Mindestens ein Zwei-Tore-Vorsprung war das Ziel – ein 2:0 wurde es am Ende für die Spielvereinigung. Nach der 0:1-Niederlage im Hinspiel in Essen brauchte es eine Reaktion. Und die hat das Kleeblatt vor ausverkauftem Haus gezeigt. Mehr als 16.000 Menschen wollten sich den Showdown im Ronhof nicht entgehen lassen. Am Ende konnten sie miterleben, wie das Team von Heiko Vogel den Ligaverbleib sichert.
Nach Abpfiff bleibt damit alles so, wie vorher: Rot-Weiss Essen bleibt Drittligist, Fürth in der zweiten Liga.
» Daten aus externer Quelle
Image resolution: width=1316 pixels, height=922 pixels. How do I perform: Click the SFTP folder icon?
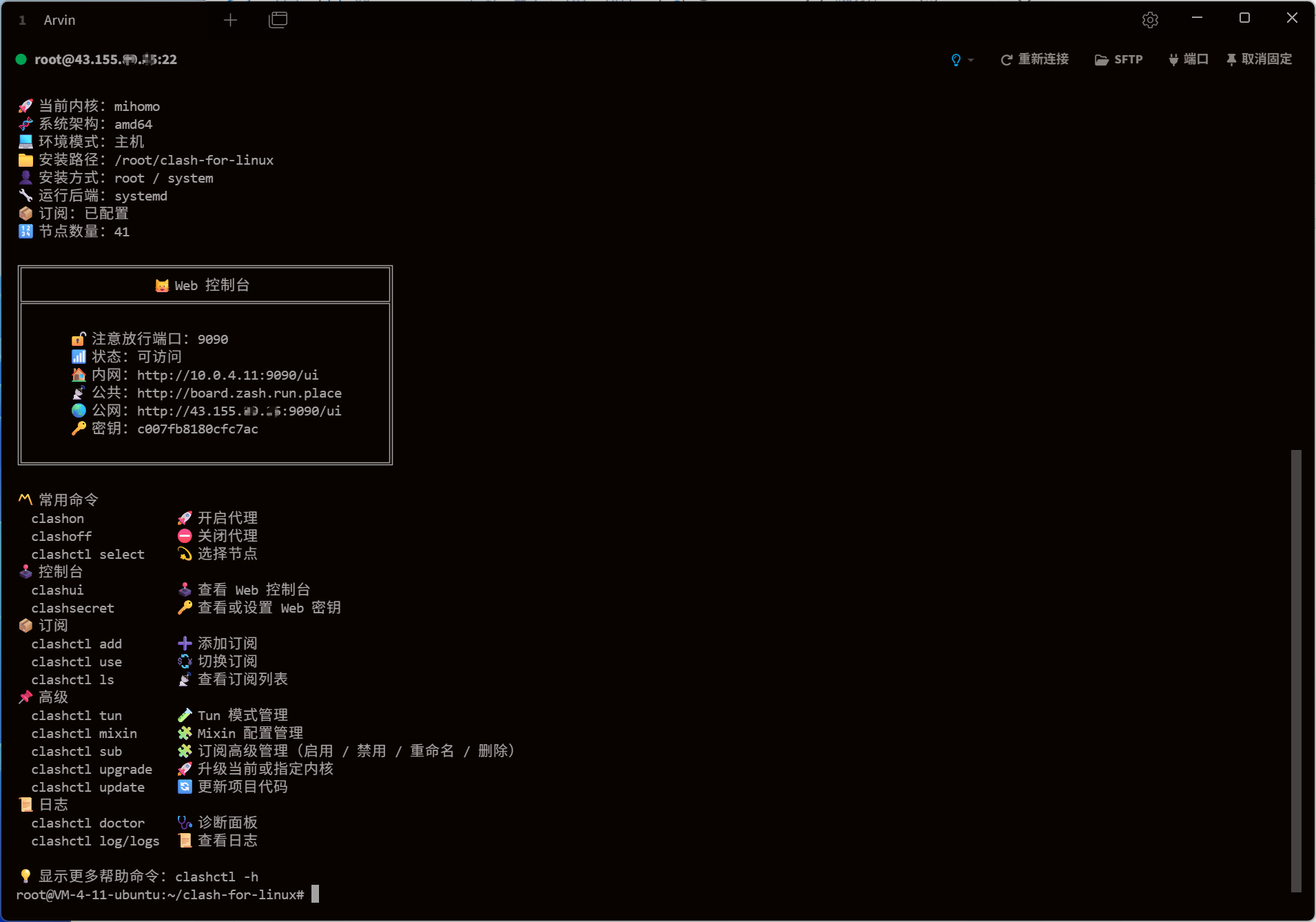pos(1101,60)
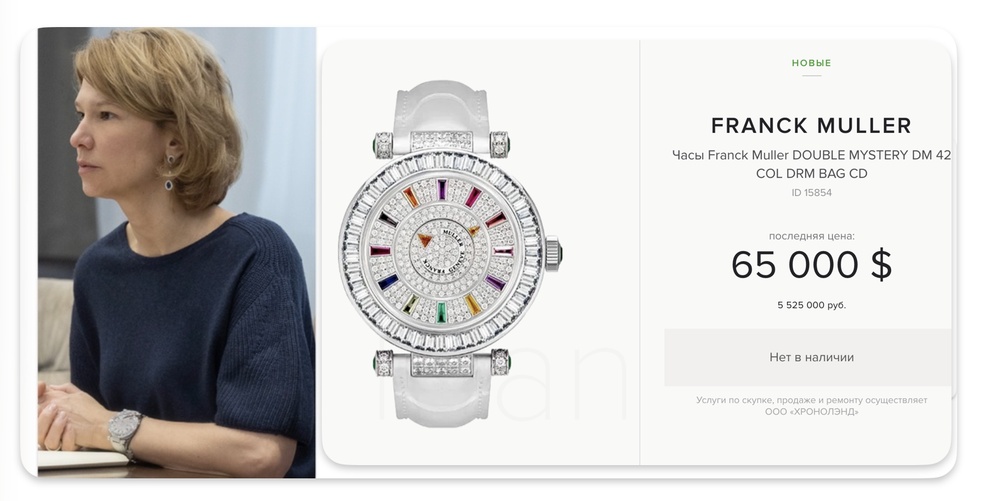Select the product name "DOUBLE MYSTERY DM 42" text
The height and width of the screenshot is (501, 1000).
[x=871, y=155]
Das Kleeblatt hat den 0:1-Rückstand aus dem ersten Spiel gedreht. Trotzdem bleibt es lange spannend – auch wegen zweier Abseitstore der Essener. Und am Ende ist es bei Heiko Vogel nicht unbedingt die Freude, die nach dem Spiel überwiegt.
Abschied und Aufarbeitung
Die Torschützen beim 2:0: Hrgota und Futkeu. Zwei Spieler, die beim Relegationsspiel ein letztes Mal das Kleeblatt-Trikot getragen haben. Ein Abschied nach Maß. Einen Ersatz zu finden, wird ab sofort die Aufgabe von Daniel Meyer. Er startet ab dem 1. Juni als neuer Geschäftsführer Sport. Das teilten Präsidium, Aufsichtsrat und Geschäftsführung nach dem Klassenerhalt mit.
Ob der neue Sport-Geschäftsführer Auswirkungen auf die Position des aktuellen Sportdirektors Stephan Fürstner hat, ist bislang nicht bekannt. Insgesamt stehen die Zeichen beim Kleeblatt auf Umbruch. Mit dem Klassenerhalt ist ein erster Schritt geschafft. Für die Verantwortlichen geht spätestens jetzt die Aufarbeitung los, um die Spielvereinigung wieder in die Spur zu bringen.